Somalia is running out of time to choose a system for electing its next president. This story is also on the front page of The East African. The report says the latest meeting to decide between a geographical and clan-based voting system, ended in a stalemate.

The United Nations has given the country till the end of January to reach a consensus. Elections are due to take place in Somalia in September.

In December the National Consultative Forum decided on a system combining the traditional clan-based system and geographical voting for five regional assemblies.

However, a recent meeting in Kismayu saw the emergence a third option which would involve electing MPs who would later vote for the president.

They have a different sort of presidential election problem in Uganda.

According to the top story in this morning's Daily Monitor, the ruling National Resistance Movement presidential candidate, Yoweri Museveni, has spent the shilling equivalent of seven million euros on his 2016 campaign in the past two months, 12 times more than his two closest challengers combined, this according to results of a preliminary study of campaign financing released yesterday.

Museveni's spending represents 92 per cent of the money spent by all candidates.

Independent candidate Amama Mbabazi, in second place, spent 4.6 per cent of the total in the same period, with Kizza Besigye, of the Forum for Democratic Change accounting for 3.3 per cent.

BusinessDay in South Africa reports that war crimes prosecutors yesterday lifted the veil on a campaign of terror by the notorious Lord’s Resistance Army (LRA) in northern Uganda, describing how children were beaten and bullied into becoming soldiers, during the terrorist group’s decades-long campaign of rape and cruelty.

Former LRA commander Dominic Ongwen faces 70 charges including war crimes and crimes against humanity at the International Criminal Court (ICC), where prosecutors described years of brutality, rape and acts of cannibalism.

Ongwen is the first commander of the LRA to appear before the ICC, which has also issued an arrest warrant for the group’s fugitive leader Joseph Kony, who has evaded an international manhunt for years.

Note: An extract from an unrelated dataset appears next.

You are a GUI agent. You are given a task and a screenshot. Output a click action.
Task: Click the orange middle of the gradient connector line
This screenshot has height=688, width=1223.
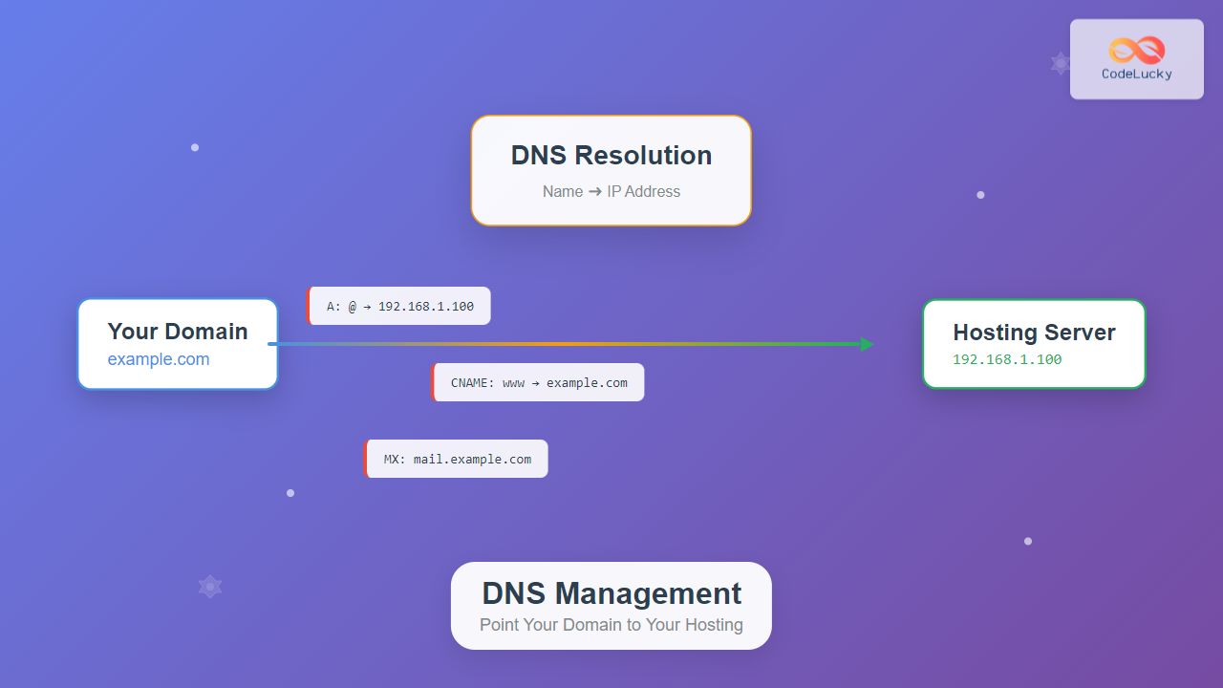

BusinessDay also reports that foreign direct investment into South Africa fell 74 per cent to 1.5 billion dollars last year, a far steeper decline than experienced by the rest of the continent, according to the Global Investment Trends Monitor published by the United Nations Conference on Trade and Development.

Investment flows into Africa fell 31 per cent year-on-year last year to 38 billion dollars, with central and southern Africa registering the largest declines.

A further global contraction in foreign direct investment is expected this year.